La piqûre elle-même est paraît-il impressionante, mais comme j'offre mon épaule à Mon Amour pour poser sa tête, je ne vois pas la base de son dos. Tant mieux. Après ça, rapidement, la douleur cesse. Commence alors une période un peu étrange : régulièrement, la gynéco passe et nous annonce une ouverture plus grande du col, alors que future Mère de Jumelles ne sent presque plus ses contractions. Le calme revenu nous permet de discuter calmement, de mettre un peu de musique douce. Je trouve même l'envie de filmer et photographier un peu (rien de gore, je vous rassure). Vers la fin, nous stressons quand même à cause du monitoring foetal placé sur la tête de A. Pendant les contractions, son rythme cardiaque diminue parfois un bon coup. Si ça baisse trop, une infirmière vient rapidement faire bouger mon Amour, pour essayer de trouver une position moins propice à la soufrance foetale. (Encore une horrible expression.) Vers 16H00, notre gentille gynéco interrompt mon coeur pour quelques battements : "Col presque entièrement ouvert. Dans une demi-heure, on y va". On pourrait presque dire qu'on n'a rien vu venir.

Après à peine quelques baisers d'encouragement, une petite troupe médicale débarque. Finalement, je m'en fiche. Je suis content qu'il y ait tant de gens pour aider mon amour, pour nous aider. Je me cache derrière la tête du lit, afin de ne gêner personne et de tenir les mains de mon Amour.

Pour la suite, c'est presque comme dans les films, sauf que c'est nous : "Allez Madame, poussez, poussez!", "Je vois la tête", "Encore une bonne fois". A. naît vers 17H20, après avoir un peu souffert du passage, mais je préfère oublier ça. Dès sa naissance, je vois concrètement que ma vie sera désormais faite de dilemnes : dois-je rester près de mon Amour pour l'aider pour la suite, ou aller m'occuper de ma fille ? Je décide d'aller voir jusqu'à la table à langer, à trois énormes mètres de mon Amour, mon bébé qu'on pèse, nettoie, triture et finalement habille avec le body qu'on a soigneusement préparé ( celui avec des petites lunes ). Je la prends dans mes bras pour la première fois. Elle est toute petite, un peu gluante et a une peau bizarre. C'est ma fille.

Ensuite, je retourne partager mes impressions avec mon Amour.
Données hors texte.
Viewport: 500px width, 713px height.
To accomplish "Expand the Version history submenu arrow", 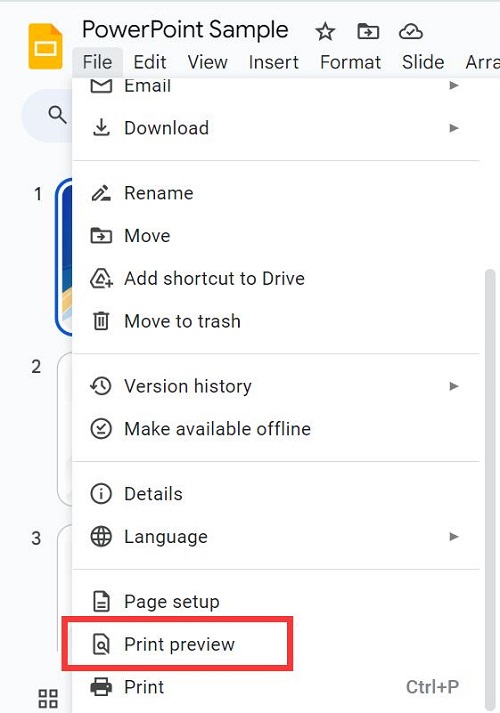I will 454,386.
Je lui affirme que sa fille est très belle. Le pire, c'est que je suis sincère. A peu près à ce moment, notre beauté se met à pleurer et la gynéco s'exclame "Elle a un beau cri". Si elle le dit, c'est que je peux en être fier, c'est quand même une experte. J'en suis donc très fier.

Il reste une angoisse importante: si depuis des semaines, A., en bon petit soldat, avait mis sa tête vers le bas, G. est toujours en transverse. Une césarienne est donc toujours possible malgré cette première naissance par voie basse. Ca fait des semaines qu'on croise les doigts pour que ça n'arrive pas. Il faut croire que ça sert, parce qu'avec l'aide de quelques poussées sur le ventre, A. prend la direction de la sortie, et dans le bon sens s'il vous plaît. Déjà nous l'aimons très fort !

Notre deuxième choupette naît en très peu de poussées, un gros vingt minutes après sa soeur. Ma première impression est similaire : gluante, incroyablement petite, et avec une drôle de peau. C'est ma deuxième fille. En vingt minutes.